What to Watch For on Palo Alto Networks Stock After Post-Earnings Plunge
Key Takeaways
- Palo Alto Networks shares fell nearly 9% in extended trading Monday after the cybersecurity firm issued a lackluster current-quarter and full-year outlook.
- The company’s muted guidance has raised concerns about its recent move to a consolidated cybersecurity platform aimed at driving growth among cautious enterprise customers.
- Palo Alto Networks shares find a zone of support between $281 and $295 from the 50-day moving average and price action over the past five months.
Shares in Palo Alto Networks (PANW) slumped nearly 9% late Monday after the cybersecurity firm issued a lackluster current-quarter and full-year outlook, but the stock may find buying interest near a key zone of chart support.
Since retracing to the 200-day moving average (MA) in early April, Palo Alto Networks shares have trended cautiously higher, with the price crossing above the 50-day MA later that month. Trading volumes have increased over the past week, indicating bullish momentum leading into the company’s quarterly results. However, that positive sentiment looks set to end abruptly on Tuesday after the firm’s lackluster outlook.

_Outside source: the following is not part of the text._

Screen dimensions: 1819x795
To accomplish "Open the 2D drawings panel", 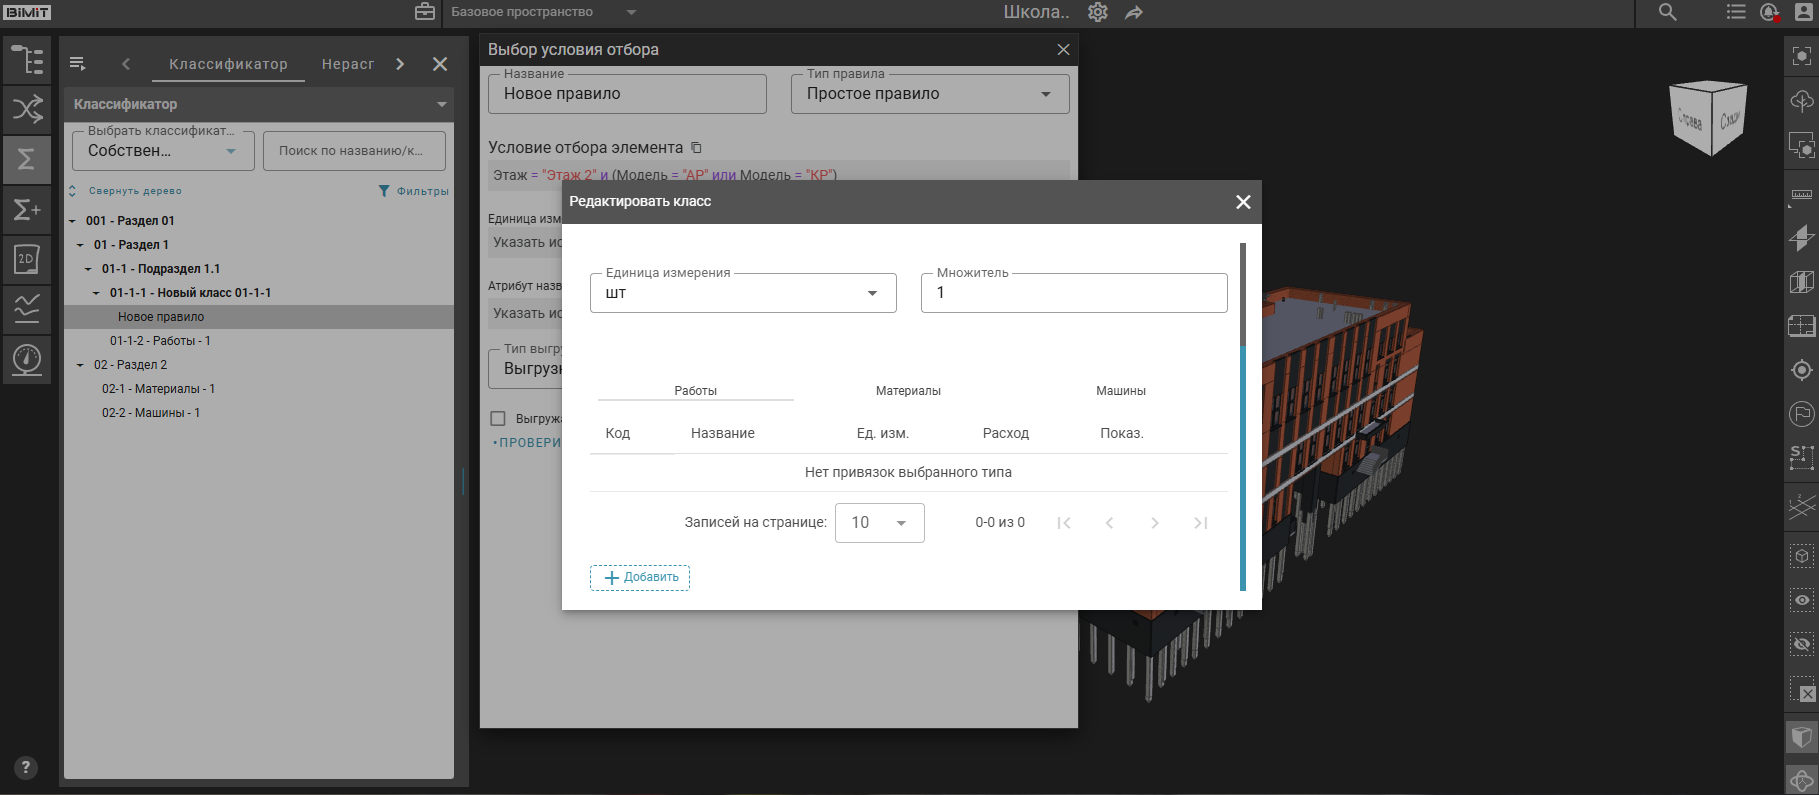I will pyautogui.click(x=27, y=259).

Amid earnings-related selling, investors should monitor a region on the chart between $281 and $295, an area where the price finds a zone of support from the 50-day MA and prior price action over the past five months.
The stock finished after-hours trading at $295.61, an 8.7% decline from the end of the regular session.

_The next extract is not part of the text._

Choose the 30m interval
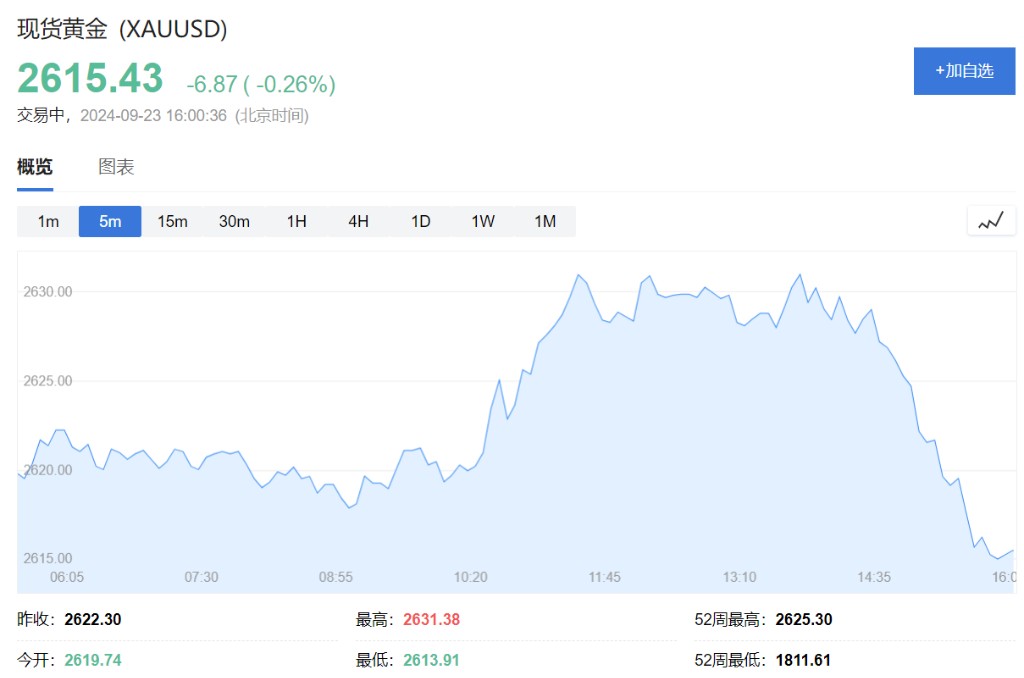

Lackluster Outlook Fails to Impress
For the fiscal fourth quarter ending in July, the Silicon Valley-based company guided revenue of $2.15 billion to $2.17 billion, with the $2.16 billion midpoint matching analysts’ forecast. It sees billings in the period, which account for deferred revenue, coming in between $3.43 billion and $3.48 billion, compared to expectations of $3.45 billion.

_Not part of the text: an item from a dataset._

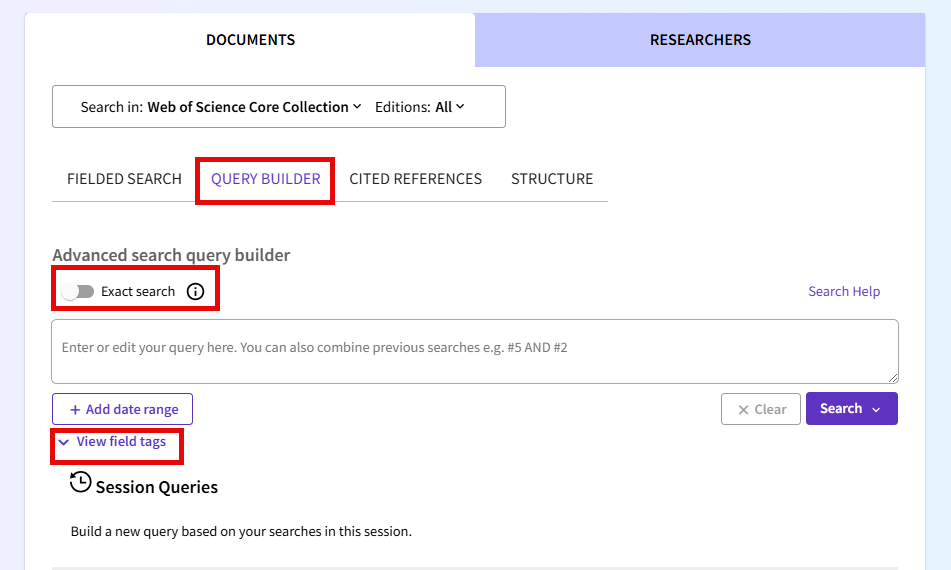Image resolution: width=951 pixels, height=570 pixels.
Task: Switch to the RESEARCHERS tab
Action: click(x=700, y=40)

For the full fiscal year, the company kept its billings guidance relatively unchanged, expecting it to range from $10.13 billion to $10.18 billion, compared to its earlier forecast of $10.10 billion to $10.20 billion.
In an effort to pursue growth amid cautious enterprise spending on cybersecurity solutions, the company recently pivoted to a consolidated security platform, offering a range of initiatives, such as free product offers, to entice corporate signups.
“Minor full-year FY24 guidance revisions failed to indicate a meaningful upswing in momentum, and the downstream benefit of increasing platform buy-in from large customers remains to be seen. This was echoed by lackluster guidance for the Q4 FY24 period,” Third Bridge analyst Jordan Berger told Reuters.
For the three-month period ending April 30, the cybersecurity giant posted adjusted earnings of $1.32 per share on net sales of $1.98 billion. Both metrics topped forecasts, which analysts had pegged at $1.25 a share and $1.97 billion, respectively. However, billings in the period of $2.33 billion slightly missed the $2.34 billion consensus.